Sprawę Twojego uzależnienia się emocjonalnego od tej znajomości mamy z grubsza omówiona.
Dotarło coś do Ciebie?
Dalej - facet ten jest, jak pisałam Ci wcześniej, dominantem i jeśli myślisz, że świadczy to o jego silnej męskiej osobowości, to jesteś w błędzie. Jest to człowiek bardzo słaby i nijaki w środku, skoro odczuwa potrzebę wyzywania się na innych. Przy kimś takim nigdy nie znajdziesz poczucia bezpieczeństwa, stałości, bo on jest zmienny, jak pogoda w górach.
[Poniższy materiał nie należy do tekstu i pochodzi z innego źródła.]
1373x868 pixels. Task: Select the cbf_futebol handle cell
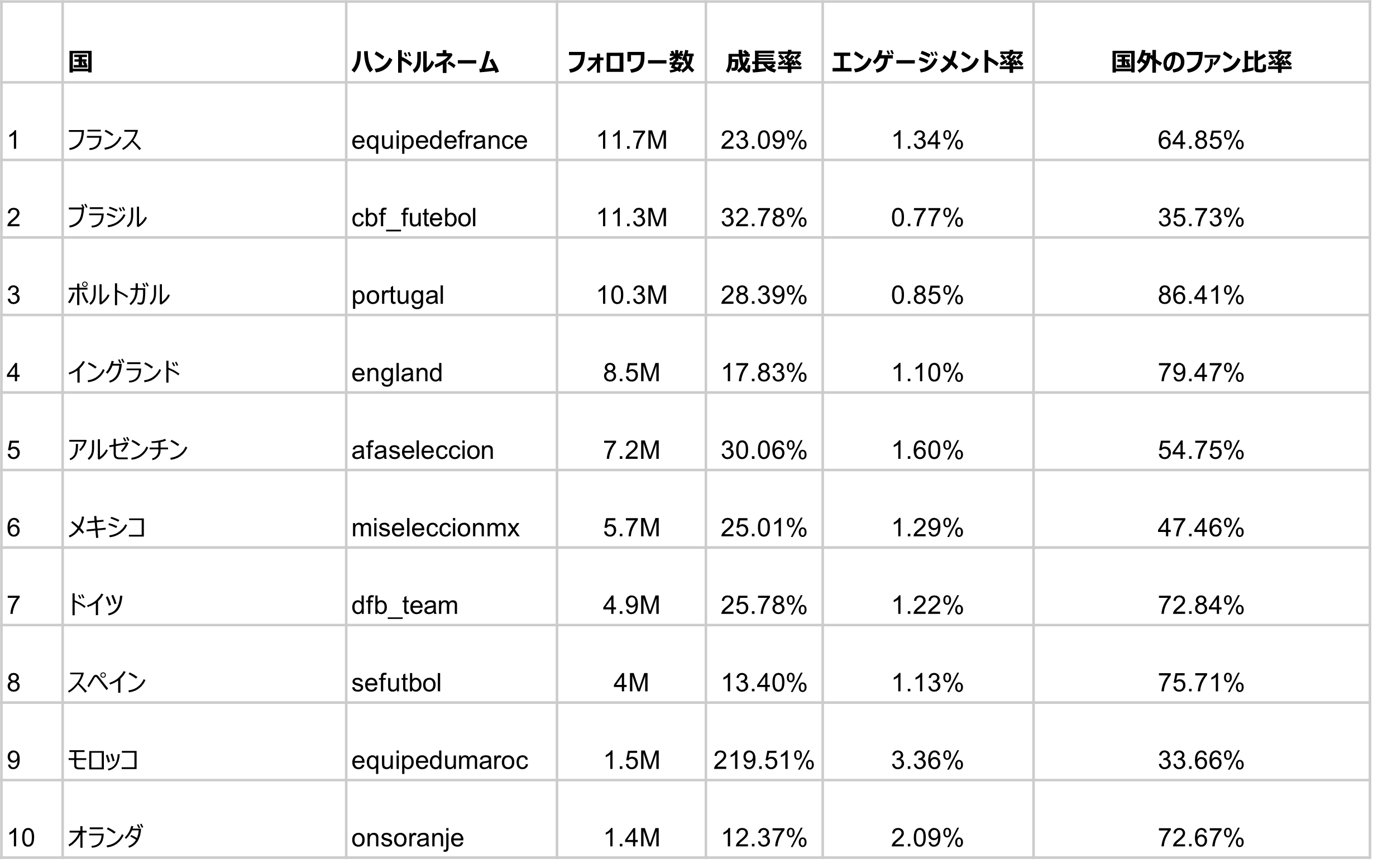[x=451, y=199]
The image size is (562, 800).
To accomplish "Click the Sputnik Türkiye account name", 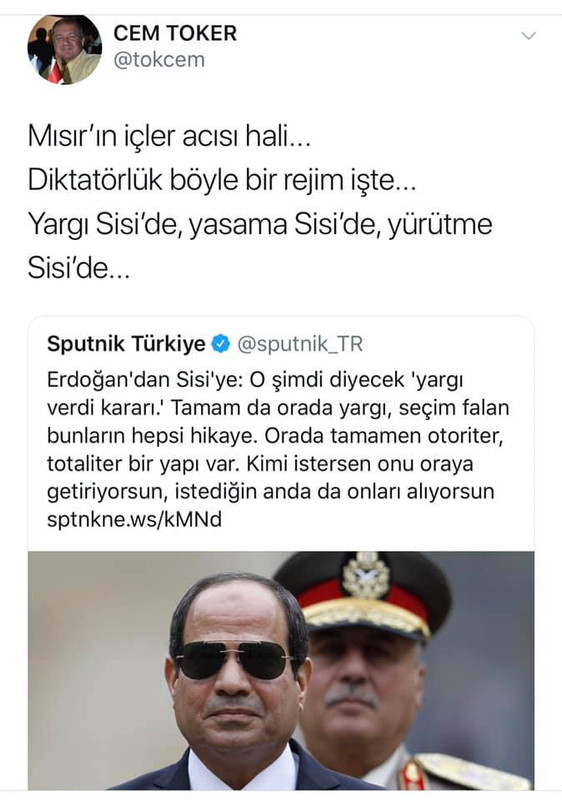I will pos(126,344).
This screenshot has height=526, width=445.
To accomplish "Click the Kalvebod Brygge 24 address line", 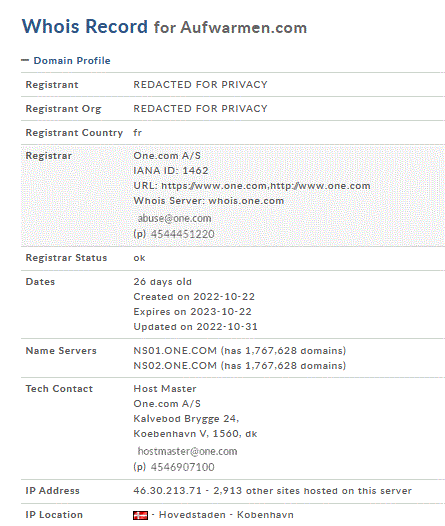I will point(186,419).
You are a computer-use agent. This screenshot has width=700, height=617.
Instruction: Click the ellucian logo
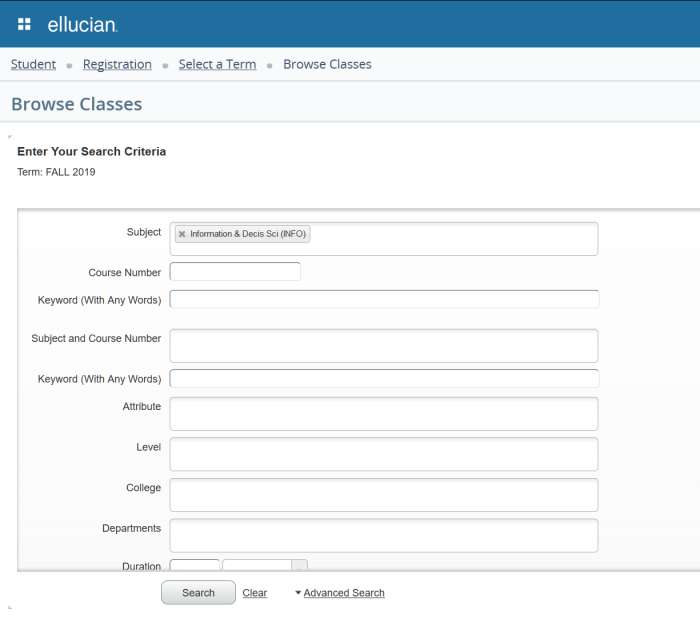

Wystarczy, że jedno słowo powiesz nie tak, a jemu w sekundę odwali, wścieknie się i np zerwie z Tobą. Będzie dążył do tego, zebys zawsze tańczyła tak, jak on Ci zagra, nawet jeśli prosto dzięki swojej głupocie będzie pchał Cię na dno.
Przykład z dzieckiem- masz trzydziestkę na karku, więc normalna sprawa jest, że chciałabyś zostać matką. Chyba każdy człowiek jest w stanie to pojąć. Gdyby to był dojrzały, mądry facet oraz uczciwy, to przecież po takim Twoim wyznaniu powinien odejść, by dać Ci szansę na znalezienie takiego człowieka, z którym możliwe będzie urodzenie dziecka.
Co zrobił ten?
Owszem, zerwał z Tobą, ale nie ze względu na Twoje dobre, tylko dlatego, że osmielilas się mieć jakieś swoje marzenia oraz oczekiwania. Nie minęły dwa dni i abarot wrócił do Ciebie twierdzą, że " ok, jak się już trafi ciąża, to trudno" i dalej Ciebie używał. Ten człowiek nie ma Ci nic do zaoferowania, a przecież wiąże Ci życie.
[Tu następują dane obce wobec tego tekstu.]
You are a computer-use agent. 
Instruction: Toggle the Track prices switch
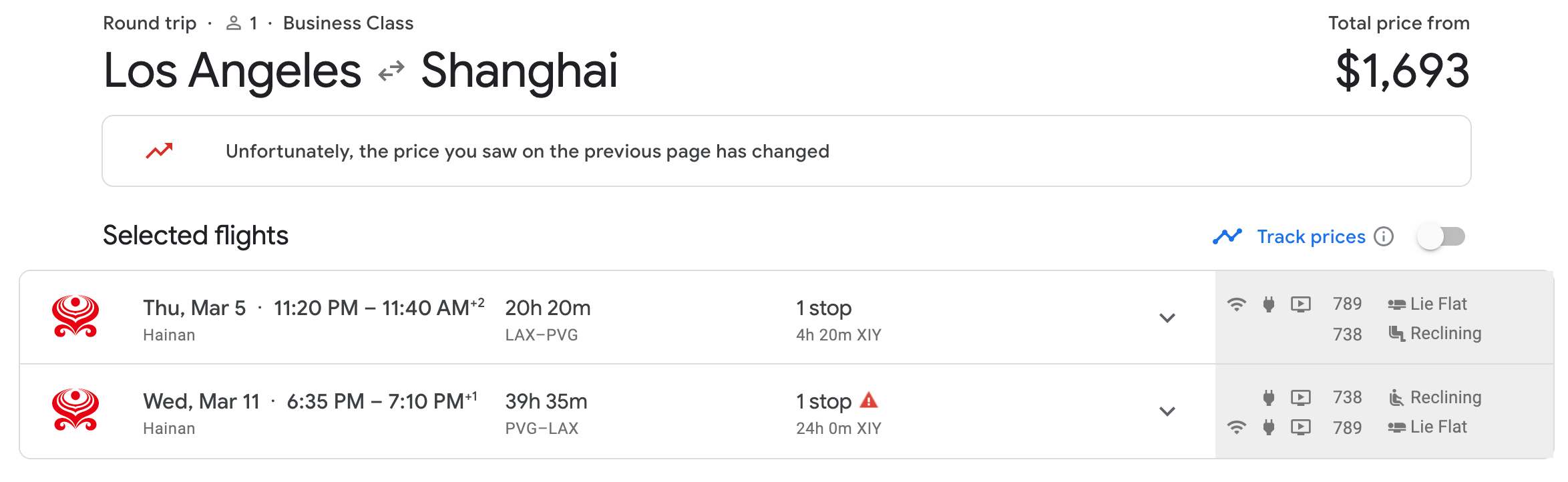[1441, 236]
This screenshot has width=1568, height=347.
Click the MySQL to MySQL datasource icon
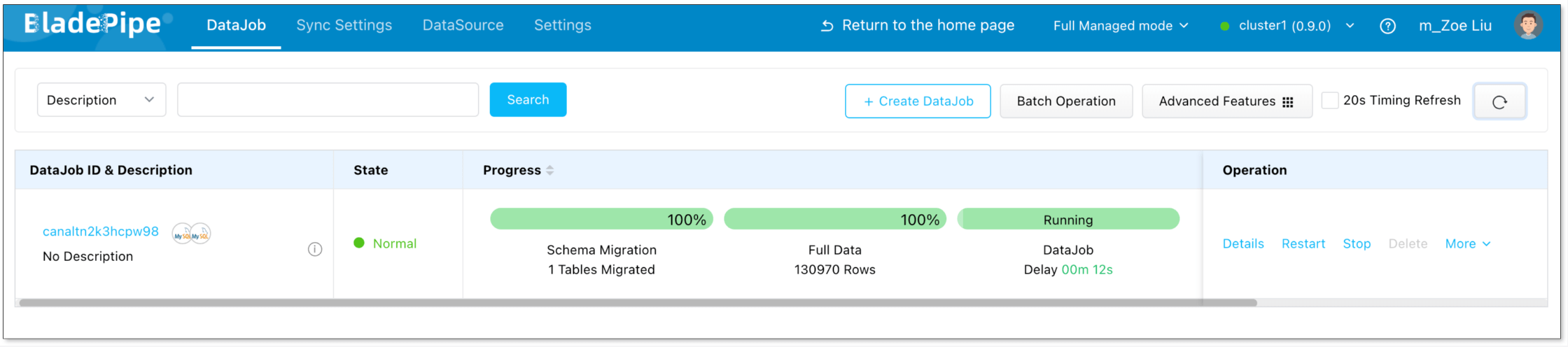tap(191, 234)

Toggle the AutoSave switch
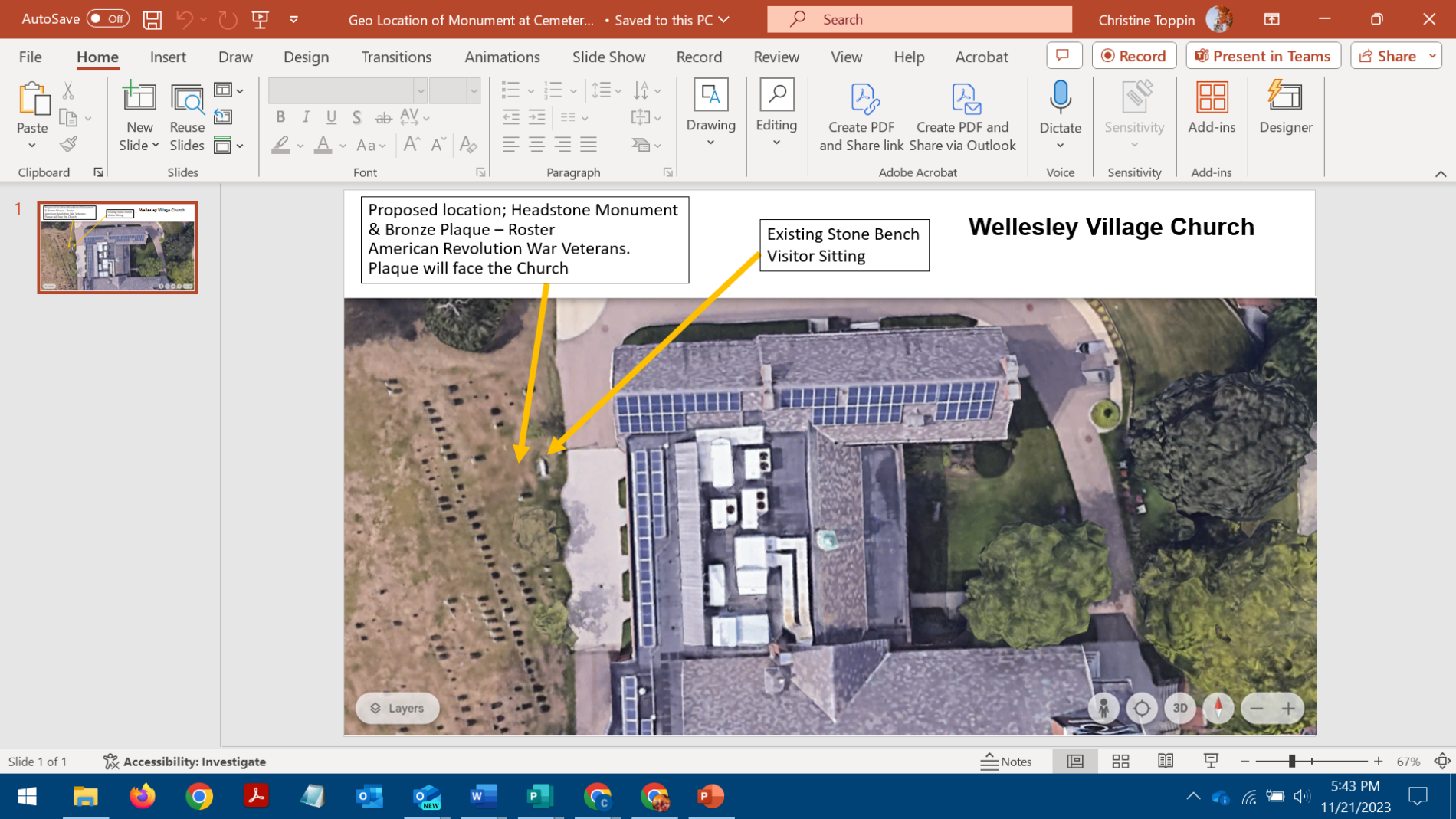pyautogui.click(x=107, y=19)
Jeśli wpadniesz z nim, to co zrobisz?
W jakiej Ty atmosferze przejdziesz przez całą ciążę, przez poród, połóg i jak Ty będziesz wychowywała to dziecko?
Zostawi Cie sama i zakręci się koło innej naiwnej, która też będzie tresował i chciał od niej niewiadomo czego właściwie.
Kolejna kobieta będzie więc miała problem z tym człowiekiem.
Była żona pozbyła się go i ma spokój, ale dziewczyno, za jaką cenę?
Chciałabyś być na jej miejscu?
Jak widzisz siebie za np pięć lat?
Ciągle u boku Piotrusia Pana, jako rozwódkę z jednym lub z dwójką dzieci?
Myślisz, że byłoby inaczej?
Nie byłoby. Spotkaj się z jego była żona i zapytaj się, jakim mężem był ten człowiek. Uwierzysz jej? Oczywiście, że nie uwierzysz, raczej pomyślisz, że była żona jest po prostu zazdrosna o to cudo.
Autorko, do tego dołóż wszystkie problemy na linii samotna kobieta bez zobowiązań i starszy rozwodnik ojciec dwójki dzieci.
Już Ci o tym szeroko tutaj pisano, zatem nie będę powtarzała po innych. Powiem tylko, że zgadzam się w 100% z poprzednikami.
Jesteś na dobrej drodze do tego, by spaprac sobie kawał życia.